:: Job ::
Update the text on retail sales measures from "The first KPI" to "a monetary value.", replacing "KPI" with "metric".

:: Given passage ::
The first KPI any retailer looks at is sales vs. last year. This shows the performance of sales this year against sales for the same period last year. This is normally given as a percentage increase/decrease and /or a monetary value.

Sales vs. Last Year is calculated as:  

((This Year's Sales -  Last Year's Sales) / Last Year's Sales) X 100

These figures are often compiled by day, week, month or period, quarter, season and year.  

Retailers are always looking for growth from one year to the next. Every retailer wants to increase its market share by providing what customers want - and what its competitors don't offer. This could be a more fashionable or wider assortment, superior quality or just a better price.

 

Sales vs. Plan

Sales vs. plan is calculated as: 

((Actual Sales - Plan Sales) / Plan Sales) X 100

These figures are compiled by day, week, month, quarter, season and year.  Ratios such as sales vs. plan help the retailer in developing, implementing and monitoring its strategic plans. A retailer normally establishes its plans based on historical performance. They also take into account strategy changes and expected structural and economic changes. An example of structural change is opening new stores and an example of economic change is inflation.

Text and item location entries

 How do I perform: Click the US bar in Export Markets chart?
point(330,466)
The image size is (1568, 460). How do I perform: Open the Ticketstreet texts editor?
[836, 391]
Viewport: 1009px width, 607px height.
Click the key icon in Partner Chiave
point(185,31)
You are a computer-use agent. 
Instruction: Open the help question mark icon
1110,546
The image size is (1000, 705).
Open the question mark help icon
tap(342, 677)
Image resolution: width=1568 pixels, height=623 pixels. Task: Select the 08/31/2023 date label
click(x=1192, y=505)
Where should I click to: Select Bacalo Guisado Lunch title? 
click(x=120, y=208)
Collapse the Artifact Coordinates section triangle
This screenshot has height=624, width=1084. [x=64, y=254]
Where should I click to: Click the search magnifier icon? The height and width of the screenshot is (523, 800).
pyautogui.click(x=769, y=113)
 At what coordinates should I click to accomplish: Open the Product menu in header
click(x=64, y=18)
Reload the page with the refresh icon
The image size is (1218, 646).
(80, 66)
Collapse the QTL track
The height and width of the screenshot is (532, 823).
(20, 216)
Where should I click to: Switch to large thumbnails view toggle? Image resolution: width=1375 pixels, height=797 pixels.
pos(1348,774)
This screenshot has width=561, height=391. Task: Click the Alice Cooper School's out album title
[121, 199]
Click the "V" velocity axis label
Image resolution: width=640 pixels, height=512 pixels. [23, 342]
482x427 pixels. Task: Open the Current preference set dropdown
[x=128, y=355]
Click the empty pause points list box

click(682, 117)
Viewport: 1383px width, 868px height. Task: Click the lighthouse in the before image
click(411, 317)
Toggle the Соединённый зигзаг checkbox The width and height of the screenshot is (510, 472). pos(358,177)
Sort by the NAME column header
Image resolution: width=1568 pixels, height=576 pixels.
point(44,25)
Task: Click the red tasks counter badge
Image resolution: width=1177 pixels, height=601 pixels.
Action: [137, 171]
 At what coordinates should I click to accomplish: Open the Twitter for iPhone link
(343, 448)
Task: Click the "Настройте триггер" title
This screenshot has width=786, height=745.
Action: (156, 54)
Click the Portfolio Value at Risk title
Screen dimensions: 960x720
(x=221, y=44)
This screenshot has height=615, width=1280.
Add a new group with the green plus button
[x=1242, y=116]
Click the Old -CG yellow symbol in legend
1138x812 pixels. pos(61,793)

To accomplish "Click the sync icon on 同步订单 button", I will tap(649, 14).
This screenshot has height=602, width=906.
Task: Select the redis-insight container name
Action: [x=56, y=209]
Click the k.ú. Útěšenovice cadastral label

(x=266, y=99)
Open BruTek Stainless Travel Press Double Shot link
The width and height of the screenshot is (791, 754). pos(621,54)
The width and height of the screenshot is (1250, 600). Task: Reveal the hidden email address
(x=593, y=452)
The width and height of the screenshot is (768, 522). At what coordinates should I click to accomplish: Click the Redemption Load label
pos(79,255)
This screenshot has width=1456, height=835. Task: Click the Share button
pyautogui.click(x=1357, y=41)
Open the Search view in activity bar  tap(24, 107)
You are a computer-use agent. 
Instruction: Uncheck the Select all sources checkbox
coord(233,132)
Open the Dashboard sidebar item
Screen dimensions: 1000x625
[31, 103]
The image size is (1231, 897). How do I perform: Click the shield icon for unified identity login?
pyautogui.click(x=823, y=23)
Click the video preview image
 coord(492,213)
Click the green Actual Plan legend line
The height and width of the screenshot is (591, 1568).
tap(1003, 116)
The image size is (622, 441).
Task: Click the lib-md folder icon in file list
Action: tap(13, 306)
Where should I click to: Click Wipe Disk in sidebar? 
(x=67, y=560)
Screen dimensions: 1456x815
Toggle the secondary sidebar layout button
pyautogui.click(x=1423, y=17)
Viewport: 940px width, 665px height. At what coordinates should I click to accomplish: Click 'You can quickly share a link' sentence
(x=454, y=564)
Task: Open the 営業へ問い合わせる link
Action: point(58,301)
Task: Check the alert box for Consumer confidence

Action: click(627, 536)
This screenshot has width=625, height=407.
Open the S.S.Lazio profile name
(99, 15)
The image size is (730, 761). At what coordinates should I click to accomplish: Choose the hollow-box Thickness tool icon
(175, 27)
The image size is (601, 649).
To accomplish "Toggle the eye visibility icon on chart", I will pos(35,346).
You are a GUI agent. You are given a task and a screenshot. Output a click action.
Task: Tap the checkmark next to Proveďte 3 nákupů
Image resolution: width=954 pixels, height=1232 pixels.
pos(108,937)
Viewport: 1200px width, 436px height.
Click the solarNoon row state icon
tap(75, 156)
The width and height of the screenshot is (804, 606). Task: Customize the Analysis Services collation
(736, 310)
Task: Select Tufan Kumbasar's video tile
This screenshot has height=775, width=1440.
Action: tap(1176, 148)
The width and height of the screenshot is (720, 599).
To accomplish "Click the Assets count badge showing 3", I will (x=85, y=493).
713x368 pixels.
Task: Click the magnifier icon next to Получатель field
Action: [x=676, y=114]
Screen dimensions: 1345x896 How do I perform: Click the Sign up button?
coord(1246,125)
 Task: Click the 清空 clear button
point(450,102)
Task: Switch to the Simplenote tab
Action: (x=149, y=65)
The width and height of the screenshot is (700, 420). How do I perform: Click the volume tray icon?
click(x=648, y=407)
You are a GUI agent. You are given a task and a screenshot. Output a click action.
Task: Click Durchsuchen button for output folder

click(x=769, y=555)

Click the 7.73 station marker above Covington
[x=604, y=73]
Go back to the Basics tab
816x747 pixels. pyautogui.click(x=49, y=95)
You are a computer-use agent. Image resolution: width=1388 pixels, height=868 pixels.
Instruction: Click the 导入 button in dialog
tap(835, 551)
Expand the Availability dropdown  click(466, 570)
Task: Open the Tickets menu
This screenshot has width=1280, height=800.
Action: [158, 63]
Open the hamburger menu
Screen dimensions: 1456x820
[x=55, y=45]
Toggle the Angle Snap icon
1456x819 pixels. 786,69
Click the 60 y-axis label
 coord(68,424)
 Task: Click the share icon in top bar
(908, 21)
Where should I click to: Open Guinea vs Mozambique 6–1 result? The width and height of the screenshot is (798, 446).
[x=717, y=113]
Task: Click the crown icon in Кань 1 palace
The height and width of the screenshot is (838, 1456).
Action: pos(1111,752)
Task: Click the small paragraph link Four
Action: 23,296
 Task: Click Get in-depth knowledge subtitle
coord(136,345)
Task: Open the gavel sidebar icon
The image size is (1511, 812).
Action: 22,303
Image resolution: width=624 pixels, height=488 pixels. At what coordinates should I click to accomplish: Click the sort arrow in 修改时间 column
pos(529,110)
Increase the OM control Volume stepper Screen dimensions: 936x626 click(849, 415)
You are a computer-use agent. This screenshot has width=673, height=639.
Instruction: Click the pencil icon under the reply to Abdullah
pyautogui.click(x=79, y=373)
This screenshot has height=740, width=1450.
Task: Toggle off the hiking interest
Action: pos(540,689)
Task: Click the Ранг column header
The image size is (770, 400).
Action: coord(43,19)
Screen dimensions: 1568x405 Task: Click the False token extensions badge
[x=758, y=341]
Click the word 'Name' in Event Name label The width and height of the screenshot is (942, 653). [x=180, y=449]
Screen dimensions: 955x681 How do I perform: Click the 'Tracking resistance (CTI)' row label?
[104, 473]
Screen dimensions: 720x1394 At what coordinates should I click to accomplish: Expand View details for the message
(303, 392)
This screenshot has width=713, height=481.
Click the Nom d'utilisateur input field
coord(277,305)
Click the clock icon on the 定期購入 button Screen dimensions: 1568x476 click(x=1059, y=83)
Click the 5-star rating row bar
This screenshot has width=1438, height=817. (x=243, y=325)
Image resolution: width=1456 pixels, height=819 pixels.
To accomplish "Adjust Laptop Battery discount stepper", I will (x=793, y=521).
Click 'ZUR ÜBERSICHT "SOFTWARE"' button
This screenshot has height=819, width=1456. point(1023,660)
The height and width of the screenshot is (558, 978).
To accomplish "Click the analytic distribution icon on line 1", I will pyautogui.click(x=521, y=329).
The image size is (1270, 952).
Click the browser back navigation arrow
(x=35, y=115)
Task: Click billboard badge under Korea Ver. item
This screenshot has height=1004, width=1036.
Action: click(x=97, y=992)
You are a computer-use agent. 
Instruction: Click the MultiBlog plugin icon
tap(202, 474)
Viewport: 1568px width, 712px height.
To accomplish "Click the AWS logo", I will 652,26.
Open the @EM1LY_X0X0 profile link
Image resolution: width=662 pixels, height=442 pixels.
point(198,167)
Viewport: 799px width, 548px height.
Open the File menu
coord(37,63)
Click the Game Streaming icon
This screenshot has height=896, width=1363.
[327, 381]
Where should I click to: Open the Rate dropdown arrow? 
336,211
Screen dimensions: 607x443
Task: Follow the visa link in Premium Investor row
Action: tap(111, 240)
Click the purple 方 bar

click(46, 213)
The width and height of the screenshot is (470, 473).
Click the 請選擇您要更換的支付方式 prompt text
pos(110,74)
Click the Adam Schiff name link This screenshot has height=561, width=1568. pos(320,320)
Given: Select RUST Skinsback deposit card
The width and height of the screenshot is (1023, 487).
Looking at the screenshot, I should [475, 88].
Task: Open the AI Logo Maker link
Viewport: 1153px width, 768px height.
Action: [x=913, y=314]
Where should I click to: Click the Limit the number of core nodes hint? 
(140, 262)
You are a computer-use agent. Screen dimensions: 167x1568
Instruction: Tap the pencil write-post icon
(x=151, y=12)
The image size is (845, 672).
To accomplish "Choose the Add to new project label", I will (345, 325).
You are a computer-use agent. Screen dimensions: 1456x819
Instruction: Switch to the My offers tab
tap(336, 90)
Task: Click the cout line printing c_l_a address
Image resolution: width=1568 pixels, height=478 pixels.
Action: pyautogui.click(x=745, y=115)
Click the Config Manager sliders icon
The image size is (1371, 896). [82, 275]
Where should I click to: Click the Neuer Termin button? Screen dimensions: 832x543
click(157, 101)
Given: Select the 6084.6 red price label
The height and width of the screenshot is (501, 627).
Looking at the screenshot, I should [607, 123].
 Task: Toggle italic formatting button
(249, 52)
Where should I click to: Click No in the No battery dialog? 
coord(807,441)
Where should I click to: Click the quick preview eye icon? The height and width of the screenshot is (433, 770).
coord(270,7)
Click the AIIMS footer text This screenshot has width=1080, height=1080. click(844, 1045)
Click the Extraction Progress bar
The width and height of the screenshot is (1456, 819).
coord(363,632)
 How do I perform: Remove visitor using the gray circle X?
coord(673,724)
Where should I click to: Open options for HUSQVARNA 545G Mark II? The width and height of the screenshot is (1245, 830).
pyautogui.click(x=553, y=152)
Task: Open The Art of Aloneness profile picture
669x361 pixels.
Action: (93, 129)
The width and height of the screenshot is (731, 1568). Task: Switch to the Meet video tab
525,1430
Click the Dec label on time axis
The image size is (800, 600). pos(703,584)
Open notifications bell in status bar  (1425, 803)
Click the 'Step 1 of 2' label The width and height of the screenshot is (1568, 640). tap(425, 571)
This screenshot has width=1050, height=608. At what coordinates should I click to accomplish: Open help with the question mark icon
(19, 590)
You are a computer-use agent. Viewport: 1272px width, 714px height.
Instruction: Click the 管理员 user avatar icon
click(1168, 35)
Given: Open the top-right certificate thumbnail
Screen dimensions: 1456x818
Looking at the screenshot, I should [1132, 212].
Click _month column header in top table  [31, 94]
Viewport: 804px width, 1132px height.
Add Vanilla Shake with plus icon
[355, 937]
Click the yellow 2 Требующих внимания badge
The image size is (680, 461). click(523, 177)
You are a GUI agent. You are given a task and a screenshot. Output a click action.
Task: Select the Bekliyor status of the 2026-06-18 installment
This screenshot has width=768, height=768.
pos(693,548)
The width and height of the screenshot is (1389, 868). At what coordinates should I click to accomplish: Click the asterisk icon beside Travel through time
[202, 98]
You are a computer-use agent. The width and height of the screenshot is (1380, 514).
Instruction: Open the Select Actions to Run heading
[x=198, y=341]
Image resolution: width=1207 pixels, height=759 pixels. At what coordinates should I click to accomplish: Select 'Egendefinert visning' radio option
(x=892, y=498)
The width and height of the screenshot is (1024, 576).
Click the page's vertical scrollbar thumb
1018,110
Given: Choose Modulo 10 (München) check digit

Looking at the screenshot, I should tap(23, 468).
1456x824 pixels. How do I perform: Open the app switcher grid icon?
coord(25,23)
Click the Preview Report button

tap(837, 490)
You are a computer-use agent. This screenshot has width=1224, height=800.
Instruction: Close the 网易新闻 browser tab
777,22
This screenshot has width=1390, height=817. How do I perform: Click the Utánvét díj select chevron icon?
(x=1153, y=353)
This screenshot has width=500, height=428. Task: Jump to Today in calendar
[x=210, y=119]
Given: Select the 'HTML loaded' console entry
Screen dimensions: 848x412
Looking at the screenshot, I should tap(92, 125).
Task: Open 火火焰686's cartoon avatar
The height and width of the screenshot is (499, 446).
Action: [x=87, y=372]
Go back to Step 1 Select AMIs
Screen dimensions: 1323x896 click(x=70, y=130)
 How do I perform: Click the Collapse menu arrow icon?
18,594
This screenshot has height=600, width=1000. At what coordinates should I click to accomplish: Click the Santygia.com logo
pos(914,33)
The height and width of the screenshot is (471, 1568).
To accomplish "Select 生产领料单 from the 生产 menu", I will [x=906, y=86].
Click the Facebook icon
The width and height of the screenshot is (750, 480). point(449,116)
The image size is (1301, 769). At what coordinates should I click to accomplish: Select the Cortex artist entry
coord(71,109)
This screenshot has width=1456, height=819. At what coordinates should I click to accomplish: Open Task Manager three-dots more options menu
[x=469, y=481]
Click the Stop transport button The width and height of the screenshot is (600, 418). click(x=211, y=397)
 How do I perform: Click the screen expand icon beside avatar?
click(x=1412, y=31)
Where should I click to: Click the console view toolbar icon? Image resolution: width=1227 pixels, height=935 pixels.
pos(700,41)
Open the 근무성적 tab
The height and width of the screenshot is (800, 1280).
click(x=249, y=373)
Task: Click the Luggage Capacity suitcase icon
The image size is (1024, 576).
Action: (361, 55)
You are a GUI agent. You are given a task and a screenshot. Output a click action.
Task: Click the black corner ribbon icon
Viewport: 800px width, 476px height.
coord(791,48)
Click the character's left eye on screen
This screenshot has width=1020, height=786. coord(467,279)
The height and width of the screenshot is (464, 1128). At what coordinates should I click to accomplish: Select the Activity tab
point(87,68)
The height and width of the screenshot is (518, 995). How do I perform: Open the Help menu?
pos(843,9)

:: Written reply ::
The first metric any retailer looks at is sales vs. last year. This shows the performance of sales this year against sales for the same period last year. This is normally given as a percentage increase/decrease and /or a monetary value.